─── EXTRACT TO READ

Making Cities Smart and Green

young planning professionals wearing hard hats

Ric Stephens’s Green Cities class is so popular there’s a waiting list to take it. Offered twice per year in the College of Design’s School of Planning, Public Policy and Management (PPPM), PPPM 445 examines the interface between urban growth and environmental concerns, but it’s Stephens’s dynamic project-based learning approach that has students willing to wait in line. Students have an opportunity to gain hands-on experience that not only leaves a memorable impact but often opens doors to their future employment.

Through a class partnership with Portland Metro, the International Society of City and Regional Planners (ISOCARP), and Young Planning Professionals (YPP), the students were tasked with studying the McLoughlin Corridor, a north-south corridor running through Clackamas County, the city of Milwaukee, and Oregon City near Portland. Seventy students and 25 international planners visited the sites, met with residents and experts, and then crafted a comprehensive set of recommendations to present to members of local government.

Lorraine Gonzales, a Clackamas County senior planner and ISOCARP US delegate, served as a local organizer, coordinating the jurisdictions and guiding a team of young planning professionals. Coinciding with the ISOCARP conference, YPP members and UO students spent a day touring each site, networking, and sharing ideas. The UO students, who were required to prepare a video on a specific research topic with recommendations for the local government, were given free rein to decide what their project along the corridor would be.

In the six years that Stephens, an instructor in PPPM, has been teaching the course, it continues to provide a win-win for all participants. Students garner firsthand field knowledge, and many of the project cities incorporate the students’ ideas into their planning projects.

“Our first [Green Cities Project] was Donald in Marion County, near Salem, a really small town in Oregon,” Stephens said. “After our report was delivered, the city adopted about a dozen of the ideas.”

Gonzales views the student input as invaluable. “The McLoughlin area has been studied since the 1990s, so the whole purpose of having the YPP and the UO students is to get a fresh look that’s not biased,” she says.

Likewise, the experience presents opportunities for students to make community and career connections.

“I get about two or three students a month who tell me that they got jobs based on their work with Green Cities,” Stephens says.

Although it’s too soon to know exactly how the McLoughlin Corridor information will be used, the advisors working on the project will take all the student reports and recommendations into account as they decide what to incorporate in the next few years.

──────
─── DATA LINES

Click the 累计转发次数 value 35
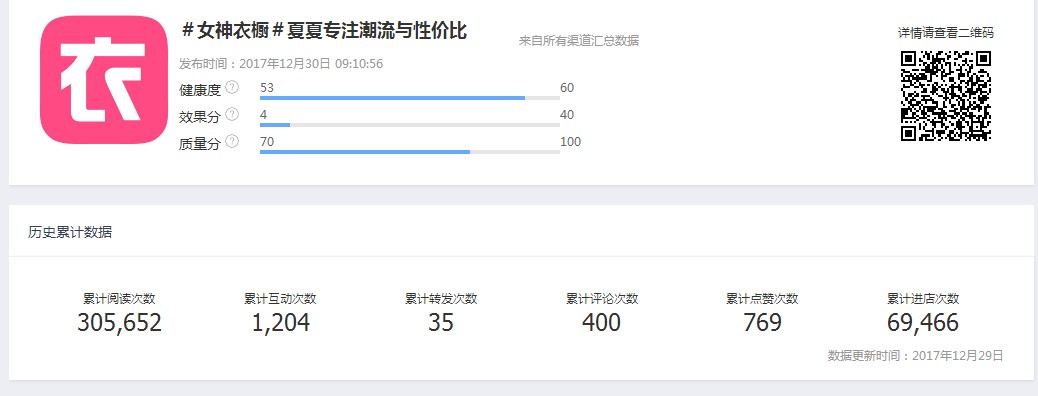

──────

§ WHAT IS ASKED
(a) Answer these questions using the Green Cities article:
(i) How many students and international planners visited the McLoughlin Corridor sites?
(ii) Which town was the first Green Cities Project?
(iii) Since when has the McLoughlin area been studied?
(b) Summarize the Green Cities article in two sentences.
(c) Extend the Green Cities article with a few more paragraphs, starting after its final sentence.
The data comes from a separate source unrelated to the Green Cities article.

§ RESPONSES BY TASK
(a)
(i) Seventy students and 25 international planners.
(ii) Donald, in Marion County near Salem, Oregon.
(iii) Since the 1990s.

(b) Ric Stephens's Green Cities class in the University of Oregon's School of Planning, Public Policy and Management uses project-based learning, and in a partnership with Portland Metro, ISOCARP, and Young Planning Professionals, students studied the McLoughlin Corridor and made recommendations for local government. Project cities often adopt the students' ideas, and many students get jobs based on their Green Cities work.

(c)
In addition to the field work, the course also includes both real and mock hearings in a charrette-style meeting, in which all the project stakeholders attempt to resolve conflicts and map out solutions. During a public hearing simulation at the Lane County building students role-play as planning commissioners and citizens to become comfortable with the public hearing process. “We could do it in the classroom, but when they’re actually standing behind the podium, the dais, it’s a very different feeling,” Stephens said. “There are TV cameras on them and an audience behind them. That’s something they wouldn’t have gotten otherwise.”

Amber Shackelford, an undergraduate working to go into urban planning, says the public hearing simulation was her favorite part, and she would definitely recommend the class to other students. “It was really fun and definitely useful,” she said. “I’m sure I’ll have to attend more hearings given my career objectives.”

For Nikhil Rajbhandary, who is pursuing a career in public policy or planning, the most memorable part of the McLoughlin field trip was the opportunity to attend the ISOCARP/OAPA conference in Portland, which featured a theme on Smart Cities.

“It was an interesting experience to see how professionals around the world were planning cities based on changes in technology,” he said. “It also was extremely uplifting to see individuals and countries dedicated to sustainable development and studying the effects of climate change on urban development.”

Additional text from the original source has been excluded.